Le coin que je préfère est le Jardin du Roi.
Une pelouse, et çà et là, dans l’herbe drue,
De grands arbres d’où tombe une paix inconnue,
Nul portique pompeux sur un feuillage droit.

Mais de l’herbe et des fleurs, le silence d’un bois,
La terre qui embaume ainsi qu’une chair nue
Et la sensation de l’heure continue
Du temps qui meurt et ressuscite autour de moi.

Comme le soir est doux, l’ombre tiède et vivante !
Et dire que jadis une nappe mouvante
À la place où je suis étendait son niveau !

Sur le Jardin du Roi flottait l’Isle Royale ;
Au lieu d’herbe ondulaient des plantes estivales,
Et les gerbes de fleurs étaient des gerbes d’eau.


LA MÉNAGERIE

Un pavillon croulant au bord d’une prairie ;
Des escaliers où l’herbe entre les dalles pousse,
Et le lierre noir, le lichen et la mousse,
Le long des anciens murs de la Ménagerie.

Le Grand-Canal étend son parterre d’eau rousse,
Et Trianon, dans sa pompeuse symétrie,
Face à face, découpe au loin la rêverie
De son fantôme blanc sous la lumière douce.

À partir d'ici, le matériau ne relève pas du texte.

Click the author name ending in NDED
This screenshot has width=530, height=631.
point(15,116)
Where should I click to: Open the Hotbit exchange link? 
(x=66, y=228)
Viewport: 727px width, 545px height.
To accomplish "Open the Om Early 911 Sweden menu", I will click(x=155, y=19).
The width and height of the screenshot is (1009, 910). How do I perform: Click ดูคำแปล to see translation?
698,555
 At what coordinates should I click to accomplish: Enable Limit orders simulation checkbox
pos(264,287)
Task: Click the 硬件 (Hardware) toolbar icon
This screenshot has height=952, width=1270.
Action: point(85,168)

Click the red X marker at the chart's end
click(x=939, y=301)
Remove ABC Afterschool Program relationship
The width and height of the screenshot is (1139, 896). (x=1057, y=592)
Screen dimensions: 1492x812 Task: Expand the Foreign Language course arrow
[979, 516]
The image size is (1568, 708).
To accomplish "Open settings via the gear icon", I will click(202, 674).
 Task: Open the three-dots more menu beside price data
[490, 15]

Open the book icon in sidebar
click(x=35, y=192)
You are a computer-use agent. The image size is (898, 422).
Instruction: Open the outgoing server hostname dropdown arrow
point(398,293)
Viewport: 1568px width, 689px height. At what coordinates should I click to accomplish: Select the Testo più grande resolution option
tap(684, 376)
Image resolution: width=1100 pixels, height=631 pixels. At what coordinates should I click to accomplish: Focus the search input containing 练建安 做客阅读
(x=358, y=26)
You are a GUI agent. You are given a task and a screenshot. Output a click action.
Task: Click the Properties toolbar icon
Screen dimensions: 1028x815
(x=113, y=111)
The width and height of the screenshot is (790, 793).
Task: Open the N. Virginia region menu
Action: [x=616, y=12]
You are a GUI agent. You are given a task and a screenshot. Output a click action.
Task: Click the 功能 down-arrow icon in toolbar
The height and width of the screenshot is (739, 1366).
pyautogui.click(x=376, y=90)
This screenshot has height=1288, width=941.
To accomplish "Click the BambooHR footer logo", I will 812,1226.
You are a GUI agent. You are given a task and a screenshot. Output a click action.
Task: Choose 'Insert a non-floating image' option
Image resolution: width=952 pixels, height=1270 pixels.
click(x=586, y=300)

Les salons où vécut Madame la Dauphine,
Les cours pleines d’oiseaux et de bêtes sauvages,
C’est aujourd’hui du vent, du songe et des ruines.

Et le ciel nuancé de turquoise et d’orange
Plane seul à la place où les paons fabuleux
Rouaient des astres d’or sur leurs éventails bleus.


LA COLONNADE

Matins tièdes où bruissait la Colonnade !
Et le murmure frais jailli du cercle d’eaux,
Les feuillages mouvant leur paisible rideau,
Les petits cris, la chair peureuse des naïades…

Frissonnants au soleil, des seins de neige, un dos,
Roses, étincelaient sous la blanche cascade.
Elles faisaient surgir un temple des arcades,
Leurs corps étant divins à force d’être beaux.